#### [SELECTED EXCERPT]
★ ★ ★ ★ ★

First drug to help Down syndrome people now being tested

Michael Cook
20 Apr 2013
Reproduced with Permission

The first drug to help people with Down syndrome overcome cognitive deficits is being tested on humans, the Swiss pharmaceutical giant Roche has announced.

Roche has set up a clinical trial with 33 adults to see whether a drug called RG1662 can reverse the effects of a neurotransmitter called GABA which inhibits brain activity. This seems to be the mechanism which is responsible for the memory and learning problems in people with Down's.

This small trial is testing the safety of the drug, but researchers are also examining how it affects the patients' motor skills, reaction time and memory. The drug has already had good results in mice, according to a paper in the Journal of Neuroscience.

★ ★ ★ ★ ★

#### [DATASET RECORDS]

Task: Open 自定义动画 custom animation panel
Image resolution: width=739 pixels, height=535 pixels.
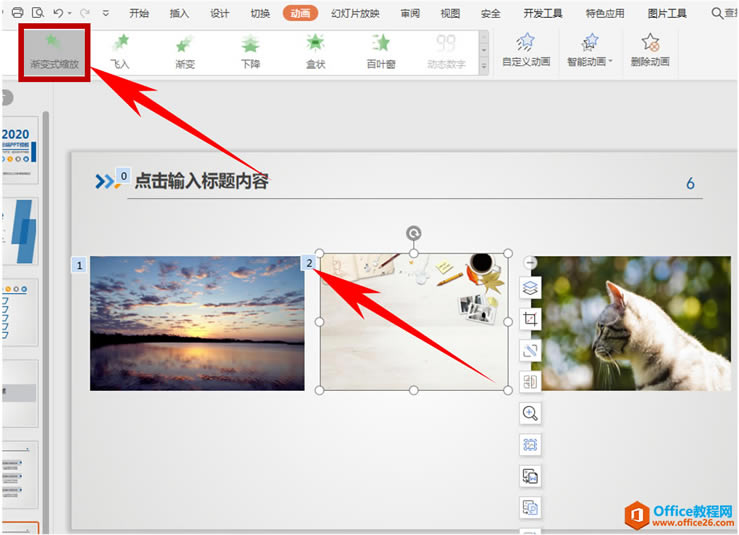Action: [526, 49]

★ ★ ★ ★ ★

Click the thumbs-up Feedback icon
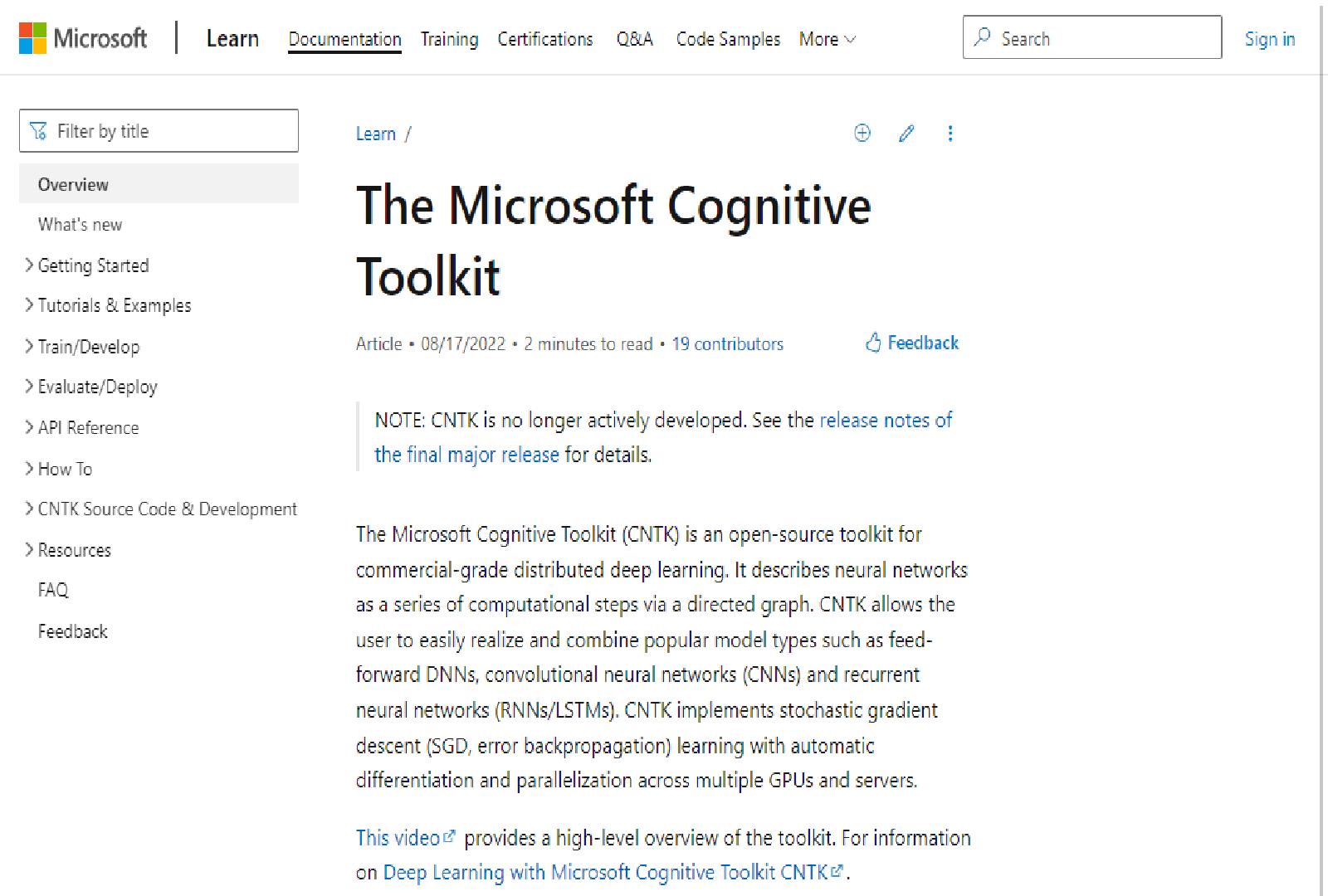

★ ★ ★ ★ ★

#### [ASSIGNMENT 1]
In the article on the Down syndrome drug trial, rewrite the stretch from "Michael Cook" through "Roche has announced.", substituting "drugmaker" for "pharmaceutical giant".
#### [ASSIGNMENT 2]
Translate this sentence from the article on the Down syndrome drug trial into Spanish: "The drug has already had good results in mice, according to a paper in the Journal of Neuroscience."
#### [ASSIGNMENT 3]
Write the next part of the article on the Down syndrome drug trial, picking up from its last sentence.
None of the material is needed here.

#### [ANSWER SECTION 1]
Michael Cook
20 Apr 2013
Reproduced with Permission

The first drug to help people with Down syndrome overcome cognitive deficits is being tested on humans, the Swiss drugmaker Roche has announced.

#### [ANSWER SECTION 2]
El fármaco ya ha dado buenos resultados en ratones, según un artículo del Journal of Neuroscience.

#### [ANSWER SECTION 3]
"Our drug research in Down syndrome may offer a novel therapeutic avenue to treat the cognitive deficits in people with Down syndrome, enhance their communications skills and ultimately help them have greater independence in their daily lives," said Luca Santarelli, of Roche.

Down syndrome affects around one in 650 to 1,000 live births. Worldwide some 30,000 babies are born with Down syndrome each year. People with Down syndrome have a wide range of abilities but the majority have cognitive deficits which can lead to challenges with independence in their daily activities, education and employment. At present, there are no treatment options that address the cognitive impairments associated with Down syndrome.